Delicious Things We Eat

We love food.

This fact combined with three more (1. that we are often too busy or too cheap to go grocery shopping 2. that we both have revved up triathlete appetites and 3. that at any given time a majority of our pantry consists of leftover camping food) have made for some pretty interesting culinary experiments this summer, leftover marshmallows dipped in peanut butter anyone?

That being said, sometimes we do get inspired to take a trip to the store and bake, mix, or grill up something awesome. This page is where you can find recipes and colorful instruction for the most delicious of aforementioned experiments as well as some suggestions on cheap and easy camping food.

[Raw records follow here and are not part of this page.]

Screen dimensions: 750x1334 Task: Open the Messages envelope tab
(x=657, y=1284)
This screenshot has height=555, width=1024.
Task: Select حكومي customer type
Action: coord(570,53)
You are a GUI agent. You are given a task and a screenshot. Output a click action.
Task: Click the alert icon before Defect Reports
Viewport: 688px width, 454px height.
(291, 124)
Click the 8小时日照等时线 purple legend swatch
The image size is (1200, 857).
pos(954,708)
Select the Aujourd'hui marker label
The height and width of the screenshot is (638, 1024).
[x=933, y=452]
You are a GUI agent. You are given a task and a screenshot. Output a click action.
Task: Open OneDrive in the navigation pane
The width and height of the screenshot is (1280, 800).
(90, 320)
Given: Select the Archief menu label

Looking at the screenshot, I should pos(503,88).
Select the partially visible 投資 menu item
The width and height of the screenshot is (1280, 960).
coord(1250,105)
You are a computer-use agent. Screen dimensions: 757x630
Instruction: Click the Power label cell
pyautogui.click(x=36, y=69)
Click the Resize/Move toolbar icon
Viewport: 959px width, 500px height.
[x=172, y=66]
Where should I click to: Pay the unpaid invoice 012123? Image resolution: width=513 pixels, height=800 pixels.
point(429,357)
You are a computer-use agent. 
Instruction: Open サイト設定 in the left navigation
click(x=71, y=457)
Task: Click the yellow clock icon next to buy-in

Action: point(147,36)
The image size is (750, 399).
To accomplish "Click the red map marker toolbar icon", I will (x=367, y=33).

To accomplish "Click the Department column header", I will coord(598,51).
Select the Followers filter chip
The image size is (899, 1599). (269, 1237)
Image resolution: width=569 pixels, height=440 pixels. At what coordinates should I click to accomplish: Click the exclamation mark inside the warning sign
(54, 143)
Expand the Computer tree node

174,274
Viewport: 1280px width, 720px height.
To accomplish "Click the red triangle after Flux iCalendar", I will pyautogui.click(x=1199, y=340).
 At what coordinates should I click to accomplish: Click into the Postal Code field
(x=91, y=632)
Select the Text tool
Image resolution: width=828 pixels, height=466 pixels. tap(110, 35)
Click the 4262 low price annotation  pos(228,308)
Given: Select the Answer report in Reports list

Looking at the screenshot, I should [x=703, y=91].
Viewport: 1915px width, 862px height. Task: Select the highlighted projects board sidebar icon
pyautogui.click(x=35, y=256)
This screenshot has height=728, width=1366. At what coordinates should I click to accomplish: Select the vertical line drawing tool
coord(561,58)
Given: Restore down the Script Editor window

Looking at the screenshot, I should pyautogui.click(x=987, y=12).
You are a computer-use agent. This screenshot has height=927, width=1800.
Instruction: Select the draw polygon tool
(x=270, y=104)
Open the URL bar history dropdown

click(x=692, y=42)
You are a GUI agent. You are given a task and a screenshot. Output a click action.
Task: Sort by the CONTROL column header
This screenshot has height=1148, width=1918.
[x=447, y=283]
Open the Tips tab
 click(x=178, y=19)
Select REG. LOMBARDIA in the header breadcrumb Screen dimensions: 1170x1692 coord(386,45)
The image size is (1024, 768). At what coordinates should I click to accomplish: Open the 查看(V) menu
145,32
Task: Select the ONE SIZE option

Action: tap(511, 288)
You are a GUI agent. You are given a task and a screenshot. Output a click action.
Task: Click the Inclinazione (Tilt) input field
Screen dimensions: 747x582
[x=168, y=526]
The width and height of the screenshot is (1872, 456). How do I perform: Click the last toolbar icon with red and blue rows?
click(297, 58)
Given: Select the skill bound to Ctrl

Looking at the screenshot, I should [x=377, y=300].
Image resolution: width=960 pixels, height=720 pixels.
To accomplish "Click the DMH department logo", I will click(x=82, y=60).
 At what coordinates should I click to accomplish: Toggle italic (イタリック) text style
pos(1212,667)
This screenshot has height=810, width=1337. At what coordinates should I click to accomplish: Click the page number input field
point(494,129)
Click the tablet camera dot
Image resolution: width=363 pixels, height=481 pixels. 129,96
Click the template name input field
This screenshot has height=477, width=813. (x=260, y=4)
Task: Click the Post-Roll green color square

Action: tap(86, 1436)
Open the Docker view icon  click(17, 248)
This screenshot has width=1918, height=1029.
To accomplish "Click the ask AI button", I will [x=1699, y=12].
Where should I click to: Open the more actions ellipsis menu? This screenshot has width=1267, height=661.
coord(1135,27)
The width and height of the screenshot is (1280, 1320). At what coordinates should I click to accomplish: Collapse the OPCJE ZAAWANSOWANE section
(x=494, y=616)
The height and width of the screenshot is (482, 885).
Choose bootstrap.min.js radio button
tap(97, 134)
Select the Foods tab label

A Trail Mix called "Crack"

Essential to any great day hike, backpacking trip, long car ride, or boring day at work is a really delicious, well-balanced trail mix. The kind with just the right balance of salty and sweet, where even though you're still going to favor the chocolate, you eat the other parts instead of discretely putting them back in the bag. We came up with our own before our most recent trip to Rocky Mountain National Park, and given that we managed to go through two gallons of it in three days, I'd say it turned out pretty good.

1/2 box of Honey Nut Cheerios (...or Safeway Honey Toasted O's...)
1/2 bag pretzel sticks
1 cup of toasted peanuts
1 cup of toasted almonds
3/4 box of some sort of granola-ey cereal
1 bag dark chocolate M&M's
1 bag Reese's Pieces
1 cup banana chips
1 cup chopped dried pineapple
1 cup giant corn nuts (ABSOLUTELY NECESSARY.)
1 cup raisins

Homemade instant Oatmeal (perfect for backpacking)

6 cups of steel cut oats
1/2 cup of flaxseed meal
1/4 cup of powdered milk
3/4 cup of brown sugar
1 tablespoon of cinnamon
1 cup of raisins

cook it over the stove or just add boiling snow melt straight from Odessa Lake like we did! (see "Weekend in Rocky Mountain NP" if you're confused)


Banana Oatmeal "Muffins"

So this recipe is actually really healthy, which would be good if we actually made it into the individual servings for which it was originally intended. We prefer putting the batter into a large bread pan so that it comes out in one large, dense "muffin" that can be more easily finished off in the 10 minutes it takes for it to cool out of the oven. Anyway,  I found the original recipe at "Half Baked" and we have adapted it slightly. The calorie content for the whole batter is about 1800, which when I made it originally made 18 delicious little 100 calorie muffins but has more recently been made into one loaf and thus two even more delicious little 900 calorie snacks :)

Bake: in 400ºF oven for 20 minutes (for muffins) or ~30-40 minutes (for bread)

11/4 cup rolled oats
1/2 cup yogurt, plain or vanilla
1/2 cup milk
1/2 cup brown sugar
1/3 apple sauce (cinnamon is flavored is good too)
2 bananas, large, ripe, mashed
1 egg or equivalent egg substitute
1 1/2 cups flour
1/2 tsp cinnamon
1/2 tsp salt
2 tsp baking powder
1 tsp baking soda

Instructions
In a bowl mix together rolled oats, yogurt and milk. Let soak for 10 minutes.
Mix flour, salt, cinnamon, baking powder and baking soda in a bowl.
Add brown sugar, mashed banana, egg and oil to rolled oats mixture. Mix well.
Add dry ingredients to the rolled oats mixture. Mix well. Fill greased or paper lined muffin cups 2/3 full. Bake for 20-40 minutes (depending on muffins or bread)

Homemade Clif Bars

 Clif Bars are awesome. They're delicious and convenient and because they're marketed as organic and natural, you sorta feel like you're eating something healthy when really it's basically just an organic cookie. Anyway, when you consume them in the quantities we do, it gets to be an expensive habit. So we made our very own homemade Clif Bars!


1/2 cup brown rice syrup
1/2 cup peanut butter
1 cup oats
1 cup rice krispies
1/4 cup flax seed or flax meal
1/4 cup chopped nuts
1/4 cup chopped dried fruit/raisins

Heat up the brown rice syrup and peanut butter in a pot until it's mixed really well. Mix together all the dry ingredients in a big bowl, then stir in the hot liquid mixture. When it is mixed well enough that it all sticks together, press it into a big rectangle about half an inch thick on a cookie sheet. Stick the cookie sheet in the freezer so they'll cool off quick then cut 'em up into bars.
Hint: if you press it badly on to the cookie sheet, there will be plenty of crumbs to guiltlessly clean up with your mouth.


For peanut butter flavor: don't use dried fruit, add extra peanuts
For pumpkin flavor:  substitute pumpkin puree for peanut butter and add a teaspoon or so of pumpkin pie spice


1 comment:

  1. This is so you. Can we please continue this on our senior food tour of Durham's delightful eateries we have yet to discover?